About a year later he established a record for long-distance radio broadcasting, having been heard as far away as Bristol, Conn. This achievement was flashed throughout the world as important news.

Ten years ago – he was 22 years old then – Benson installed radio station KSD and operated it for several months. That was his first adventure in broadcasting on a large scale. Now he is president of Missouri Broadcasting Corporation, owners of WIL.

Benson was the first St. Louisan to receive a commercial radio license. He began experimenting with wireless telegraphy when he was 14 years old and three years later ran away from home so he could enlarge the scope of his radio experience. He served as Marconi operator on the U.S.S. Arizona, a steamer on the Great Lakes and in 1918 entered military service at Camp Pike, where he became an instructor in wireless and was commissioned a first lieutenant.

Returning to St. Louis at the close of the war, he and W.E. Wood formed the Benwood Company to deal in radio equipment. The store was located at Thirteenth and Olive streets and it was from there that Benson did his first broadcasting. In 1921 the store was moved to 1110 Olive street and the call letters of the Benson station were WEB. Four years later Benson moved his station to the Star building and was assigned the call letters WIL, which still identify his station, now one of the most popular in the city.

(Originally published in Radio and Entertainment 6/11/32).

KMOX Broadcasts Return Of Beer On CBS Network

The broadcast of the return of beer from Anheuser-Busch over KMOX last Thursday was hailed as the most successful heard during the two-hour CBS network program.
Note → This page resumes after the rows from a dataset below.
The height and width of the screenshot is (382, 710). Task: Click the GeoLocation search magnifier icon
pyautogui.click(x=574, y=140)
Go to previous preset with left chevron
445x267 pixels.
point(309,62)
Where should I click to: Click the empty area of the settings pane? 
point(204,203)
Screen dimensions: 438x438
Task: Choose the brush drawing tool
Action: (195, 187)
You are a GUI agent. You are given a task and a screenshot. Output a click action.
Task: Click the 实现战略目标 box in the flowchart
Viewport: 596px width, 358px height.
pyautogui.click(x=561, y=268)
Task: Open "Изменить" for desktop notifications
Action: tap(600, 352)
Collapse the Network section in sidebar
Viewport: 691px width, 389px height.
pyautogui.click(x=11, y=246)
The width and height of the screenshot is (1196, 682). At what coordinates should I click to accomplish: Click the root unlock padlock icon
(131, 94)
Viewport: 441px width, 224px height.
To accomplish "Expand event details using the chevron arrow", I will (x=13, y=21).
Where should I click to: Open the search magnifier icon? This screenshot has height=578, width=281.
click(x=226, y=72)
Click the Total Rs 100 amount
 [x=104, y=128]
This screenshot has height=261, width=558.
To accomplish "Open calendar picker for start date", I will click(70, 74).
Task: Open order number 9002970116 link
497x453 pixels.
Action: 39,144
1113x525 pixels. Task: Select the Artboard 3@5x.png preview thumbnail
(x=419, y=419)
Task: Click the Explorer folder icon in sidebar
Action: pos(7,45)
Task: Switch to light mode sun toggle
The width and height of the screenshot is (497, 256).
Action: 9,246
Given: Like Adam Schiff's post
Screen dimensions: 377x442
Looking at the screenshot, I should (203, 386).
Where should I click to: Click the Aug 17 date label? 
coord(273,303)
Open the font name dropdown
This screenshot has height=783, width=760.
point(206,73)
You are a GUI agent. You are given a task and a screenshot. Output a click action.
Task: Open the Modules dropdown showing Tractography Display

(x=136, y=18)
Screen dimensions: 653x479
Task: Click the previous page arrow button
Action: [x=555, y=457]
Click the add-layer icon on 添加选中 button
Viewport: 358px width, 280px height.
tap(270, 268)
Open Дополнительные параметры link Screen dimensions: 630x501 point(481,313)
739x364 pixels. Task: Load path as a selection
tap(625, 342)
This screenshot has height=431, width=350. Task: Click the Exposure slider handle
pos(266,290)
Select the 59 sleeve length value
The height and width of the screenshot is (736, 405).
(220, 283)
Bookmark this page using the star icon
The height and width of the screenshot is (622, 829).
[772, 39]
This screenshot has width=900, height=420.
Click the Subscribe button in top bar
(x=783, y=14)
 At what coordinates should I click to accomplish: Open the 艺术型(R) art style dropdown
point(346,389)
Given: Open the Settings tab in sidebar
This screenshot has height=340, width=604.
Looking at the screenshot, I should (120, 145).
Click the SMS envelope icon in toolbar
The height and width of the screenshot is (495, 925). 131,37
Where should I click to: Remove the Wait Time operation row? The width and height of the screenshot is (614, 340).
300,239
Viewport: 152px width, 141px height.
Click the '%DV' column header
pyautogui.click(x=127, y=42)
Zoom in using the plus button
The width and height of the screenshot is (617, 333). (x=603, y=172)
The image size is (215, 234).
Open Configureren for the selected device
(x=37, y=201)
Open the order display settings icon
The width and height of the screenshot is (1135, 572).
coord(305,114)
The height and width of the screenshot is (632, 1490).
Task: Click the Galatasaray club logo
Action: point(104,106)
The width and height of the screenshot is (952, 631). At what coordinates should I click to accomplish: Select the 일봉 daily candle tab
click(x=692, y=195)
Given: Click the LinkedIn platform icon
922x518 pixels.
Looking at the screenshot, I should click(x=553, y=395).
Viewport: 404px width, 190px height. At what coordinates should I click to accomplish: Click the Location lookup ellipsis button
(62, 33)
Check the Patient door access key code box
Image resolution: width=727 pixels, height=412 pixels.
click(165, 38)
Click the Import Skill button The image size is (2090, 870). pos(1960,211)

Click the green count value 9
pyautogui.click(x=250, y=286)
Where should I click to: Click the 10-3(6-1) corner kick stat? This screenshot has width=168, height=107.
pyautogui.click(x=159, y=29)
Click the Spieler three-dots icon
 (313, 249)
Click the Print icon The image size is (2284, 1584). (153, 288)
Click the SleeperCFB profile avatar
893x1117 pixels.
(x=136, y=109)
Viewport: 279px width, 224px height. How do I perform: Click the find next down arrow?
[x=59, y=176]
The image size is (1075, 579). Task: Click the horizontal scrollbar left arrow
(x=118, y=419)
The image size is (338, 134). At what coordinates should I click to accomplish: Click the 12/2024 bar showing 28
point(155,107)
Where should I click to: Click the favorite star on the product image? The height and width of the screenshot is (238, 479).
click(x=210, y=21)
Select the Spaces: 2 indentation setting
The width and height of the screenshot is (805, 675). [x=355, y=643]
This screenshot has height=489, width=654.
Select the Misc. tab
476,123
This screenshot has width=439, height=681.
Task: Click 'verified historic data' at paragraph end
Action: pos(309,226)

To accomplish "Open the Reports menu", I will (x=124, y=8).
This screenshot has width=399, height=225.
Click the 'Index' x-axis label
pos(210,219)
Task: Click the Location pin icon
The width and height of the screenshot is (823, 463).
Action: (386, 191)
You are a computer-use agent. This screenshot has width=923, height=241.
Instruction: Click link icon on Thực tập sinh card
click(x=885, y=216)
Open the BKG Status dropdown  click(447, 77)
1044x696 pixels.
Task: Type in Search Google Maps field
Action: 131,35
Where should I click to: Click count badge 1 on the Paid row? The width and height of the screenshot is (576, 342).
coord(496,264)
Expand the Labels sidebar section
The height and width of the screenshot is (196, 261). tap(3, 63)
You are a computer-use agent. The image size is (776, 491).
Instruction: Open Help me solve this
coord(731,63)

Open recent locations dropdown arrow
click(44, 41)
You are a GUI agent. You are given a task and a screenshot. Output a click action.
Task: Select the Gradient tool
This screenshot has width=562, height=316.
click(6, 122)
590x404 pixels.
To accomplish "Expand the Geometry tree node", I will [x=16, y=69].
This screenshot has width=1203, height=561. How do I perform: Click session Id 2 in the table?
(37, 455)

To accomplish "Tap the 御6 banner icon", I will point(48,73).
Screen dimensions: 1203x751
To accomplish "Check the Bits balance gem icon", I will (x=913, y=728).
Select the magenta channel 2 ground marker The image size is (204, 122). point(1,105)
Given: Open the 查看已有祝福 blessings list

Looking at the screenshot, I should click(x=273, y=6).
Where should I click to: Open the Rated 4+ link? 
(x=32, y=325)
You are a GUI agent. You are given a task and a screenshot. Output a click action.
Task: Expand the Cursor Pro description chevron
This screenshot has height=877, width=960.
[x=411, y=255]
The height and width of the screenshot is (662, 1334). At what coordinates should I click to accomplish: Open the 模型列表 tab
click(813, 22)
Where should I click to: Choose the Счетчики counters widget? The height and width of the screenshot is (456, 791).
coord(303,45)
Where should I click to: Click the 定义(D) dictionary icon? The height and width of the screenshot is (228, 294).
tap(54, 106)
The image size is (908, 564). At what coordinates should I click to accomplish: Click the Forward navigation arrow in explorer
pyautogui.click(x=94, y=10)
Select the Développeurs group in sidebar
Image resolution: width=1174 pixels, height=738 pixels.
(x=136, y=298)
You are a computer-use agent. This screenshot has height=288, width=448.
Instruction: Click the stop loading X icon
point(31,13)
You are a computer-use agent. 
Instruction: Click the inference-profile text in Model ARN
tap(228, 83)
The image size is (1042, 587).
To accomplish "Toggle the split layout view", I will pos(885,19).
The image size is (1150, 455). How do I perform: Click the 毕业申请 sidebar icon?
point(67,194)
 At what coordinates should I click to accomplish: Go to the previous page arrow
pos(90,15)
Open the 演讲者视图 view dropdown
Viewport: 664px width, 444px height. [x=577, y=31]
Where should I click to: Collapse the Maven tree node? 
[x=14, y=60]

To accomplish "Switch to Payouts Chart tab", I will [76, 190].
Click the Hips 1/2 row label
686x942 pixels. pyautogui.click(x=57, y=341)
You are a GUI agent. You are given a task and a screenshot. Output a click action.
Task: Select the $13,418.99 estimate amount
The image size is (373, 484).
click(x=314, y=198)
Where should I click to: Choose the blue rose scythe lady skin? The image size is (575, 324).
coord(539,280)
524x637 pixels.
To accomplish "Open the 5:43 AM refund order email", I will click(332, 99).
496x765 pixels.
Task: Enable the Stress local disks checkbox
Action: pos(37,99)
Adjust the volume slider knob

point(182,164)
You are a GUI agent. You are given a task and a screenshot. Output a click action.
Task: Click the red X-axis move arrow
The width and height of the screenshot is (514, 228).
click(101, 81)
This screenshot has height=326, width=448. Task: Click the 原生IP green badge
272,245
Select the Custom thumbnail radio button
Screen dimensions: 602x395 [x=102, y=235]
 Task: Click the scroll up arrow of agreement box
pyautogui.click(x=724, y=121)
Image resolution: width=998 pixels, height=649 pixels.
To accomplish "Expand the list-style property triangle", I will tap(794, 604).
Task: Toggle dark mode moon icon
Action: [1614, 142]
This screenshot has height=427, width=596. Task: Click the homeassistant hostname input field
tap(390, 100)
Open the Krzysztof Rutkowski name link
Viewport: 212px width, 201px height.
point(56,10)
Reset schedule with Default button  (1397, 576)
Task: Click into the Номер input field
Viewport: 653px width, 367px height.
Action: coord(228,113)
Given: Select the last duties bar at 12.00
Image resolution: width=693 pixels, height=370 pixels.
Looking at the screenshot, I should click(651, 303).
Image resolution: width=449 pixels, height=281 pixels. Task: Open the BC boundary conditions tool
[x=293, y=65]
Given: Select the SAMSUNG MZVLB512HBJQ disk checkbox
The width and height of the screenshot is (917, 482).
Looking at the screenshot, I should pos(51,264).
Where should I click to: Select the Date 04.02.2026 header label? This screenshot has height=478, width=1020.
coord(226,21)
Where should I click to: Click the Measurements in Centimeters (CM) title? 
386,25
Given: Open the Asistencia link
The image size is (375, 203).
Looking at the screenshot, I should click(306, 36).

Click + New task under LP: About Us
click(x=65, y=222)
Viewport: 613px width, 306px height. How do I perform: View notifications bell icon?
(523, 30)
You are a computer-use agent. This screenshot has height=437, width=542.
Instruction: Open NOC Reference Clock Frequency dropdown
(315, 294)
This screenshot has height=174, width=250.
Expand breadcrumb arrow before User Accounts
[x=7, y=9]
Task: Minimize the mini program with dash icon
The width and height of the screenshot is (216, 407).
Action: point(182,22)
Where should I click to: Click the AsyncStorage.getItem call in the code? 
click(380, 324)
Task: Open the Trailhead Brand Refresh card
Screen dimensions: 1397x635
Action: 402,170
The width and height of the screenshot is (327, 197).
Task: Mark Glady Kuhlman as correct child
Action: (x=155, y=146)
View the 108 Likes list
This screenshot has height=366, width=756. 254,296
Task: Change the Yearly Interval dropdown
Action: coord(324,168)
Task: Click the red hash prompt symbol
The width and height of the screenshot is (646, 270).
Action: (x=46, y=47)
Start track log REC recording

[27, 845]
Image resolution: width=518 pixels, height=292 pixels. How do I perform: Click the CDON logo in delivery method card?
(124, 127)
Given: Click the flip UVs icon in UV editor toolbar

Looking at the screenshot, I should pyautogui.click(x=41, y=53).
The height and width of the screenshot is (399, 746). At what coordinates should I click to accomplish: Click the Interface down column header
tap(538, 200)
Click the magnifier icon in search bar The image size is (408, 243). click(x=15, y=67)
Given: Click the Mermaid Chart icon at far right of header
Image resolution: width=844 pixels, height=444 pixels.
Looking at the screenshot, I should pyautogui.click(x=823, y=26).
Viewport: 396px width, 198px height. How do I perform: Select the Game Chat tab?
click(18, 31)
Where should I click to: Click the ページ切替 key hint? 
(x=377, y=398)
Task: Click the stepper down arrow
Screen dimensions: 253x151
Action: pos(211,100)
Through the efforts of J.L. Van Volkenburg, Director of Operations, Walter “Hank” Richards, Program-Production Director, and Graham L. Tevis, Audio Engineer, the entire program necessitated accurate timing and numerous “remote” details clicked off perfectly.

France Laux was Master of Ceremonies of the program that included a broadcast from the warehouse where Marvin Mueller was in charge of describing the first trucks of beer that left the plant, another to the rail yards where Garnett Marks was heard and another to Lambert field where the first case of beer for President Roosevelt was loaded on a TWA plane. August A. Busch, Jr., addressed the nation upon the significance of the return of beer as it affects our economic structure.